BEGIN

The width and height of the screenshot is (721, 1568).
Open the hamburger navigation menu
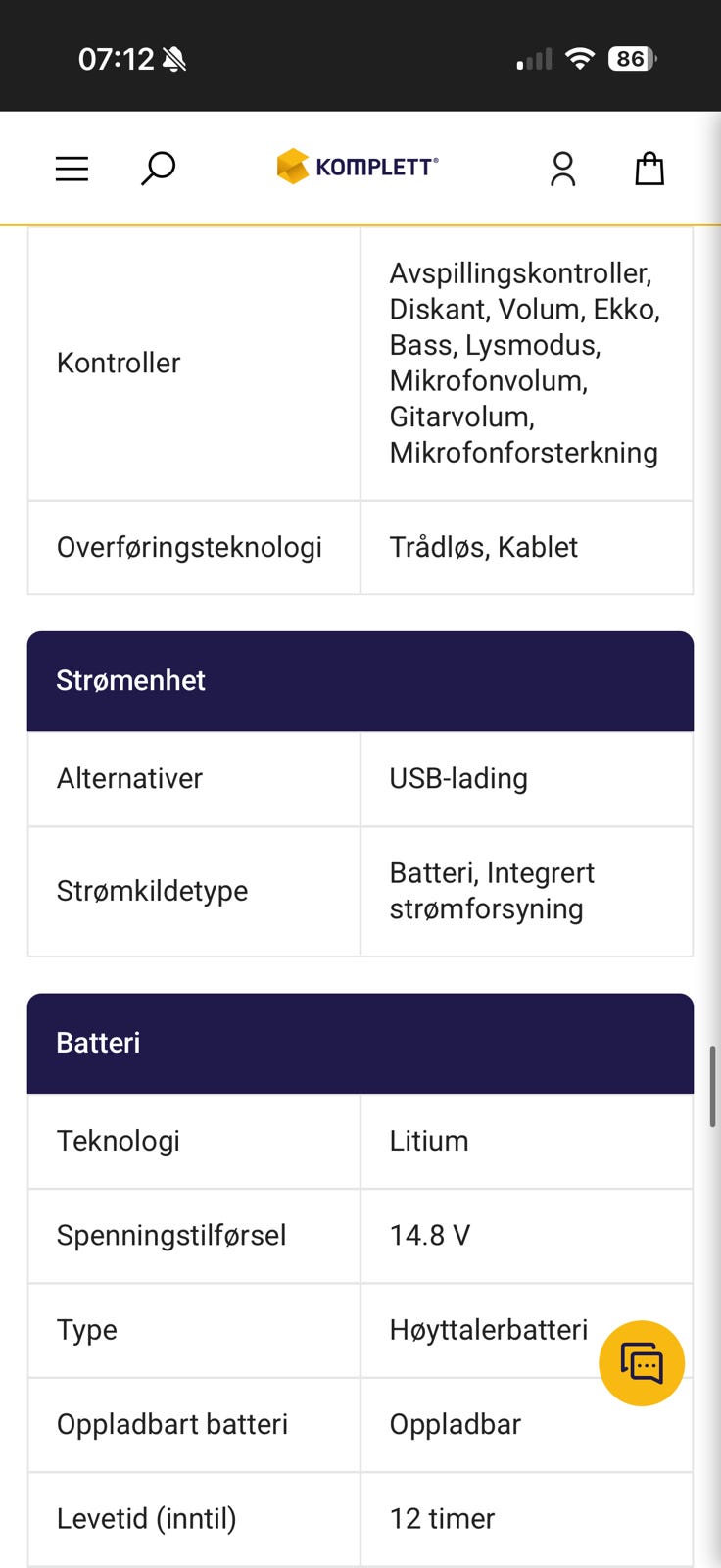click(72, 169)
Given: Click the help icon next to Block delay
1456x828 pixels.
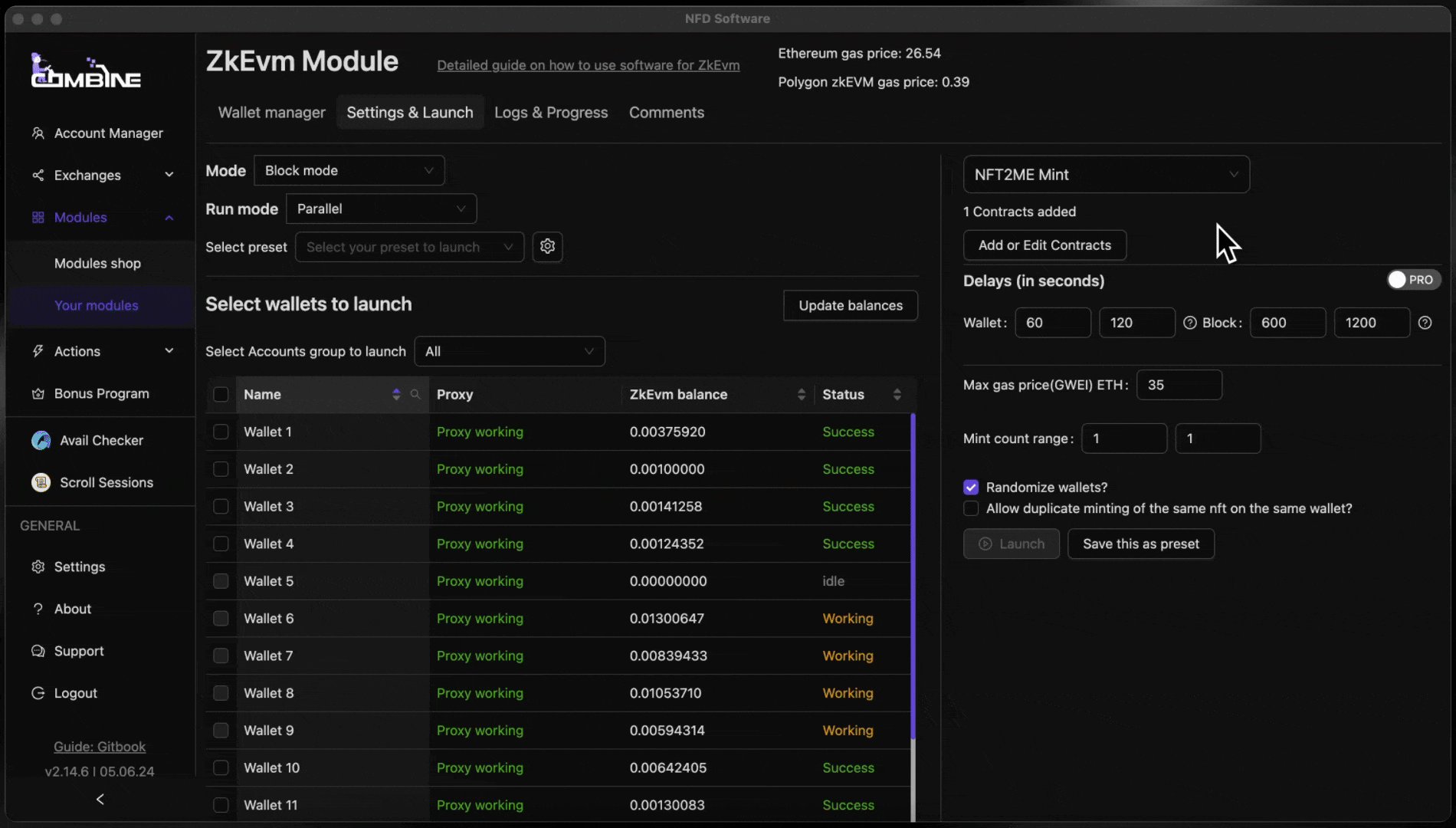Looking at the screenshot, I should [x=1425, y=323].
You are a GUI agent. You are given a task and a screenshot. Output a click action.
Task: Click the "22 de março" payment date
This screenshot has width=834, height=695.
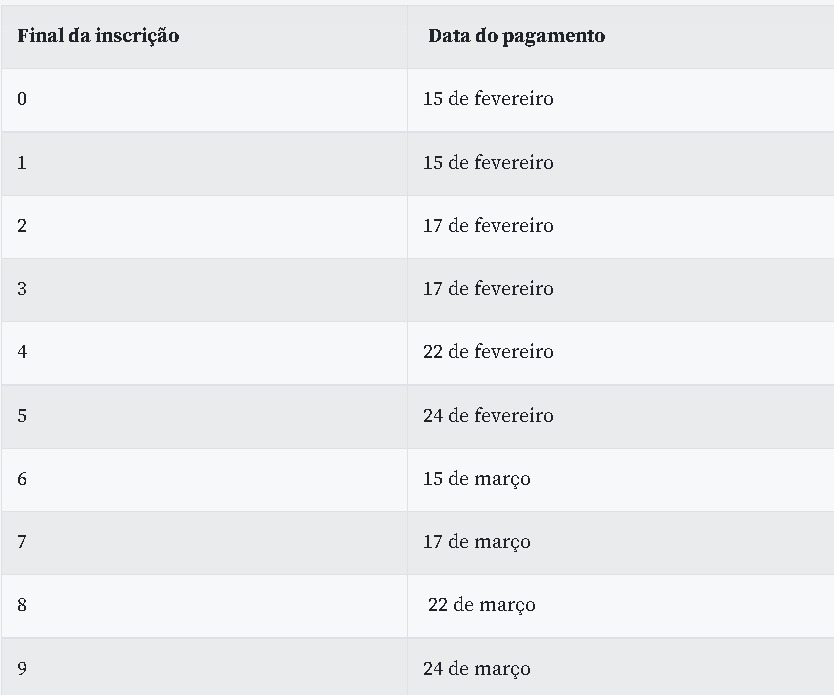click(x=481, y=605)
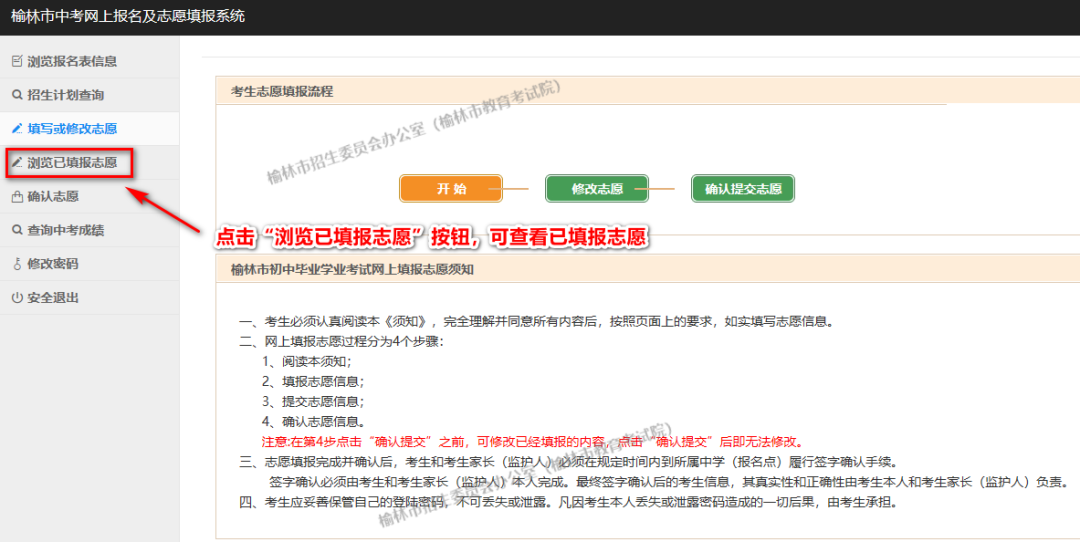Click the edit icon beside 浏览已填报志愿

pos(16,162)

END

_Prompt_
Please set down each line of the listing above word for word, skipping any pictures.

_Solution to the problem_
The width and height of the screenshot is (721, 1568).
Open the hamburger navigation menu
click(72, 169)
Given: Click the help icon next to Block delay
1456x828 pixels.
Looking at the screenshot, I should [x=1425, y=323].
You are a GUI agent. You are given a task and a screenshot. Output a click action.
Task: Click the "22 de março" payment date
This screenshot has width=834, height=695.
click(x=481, y=605)
Click the edit icon beside 浏览已填报志愿

pos(16,162)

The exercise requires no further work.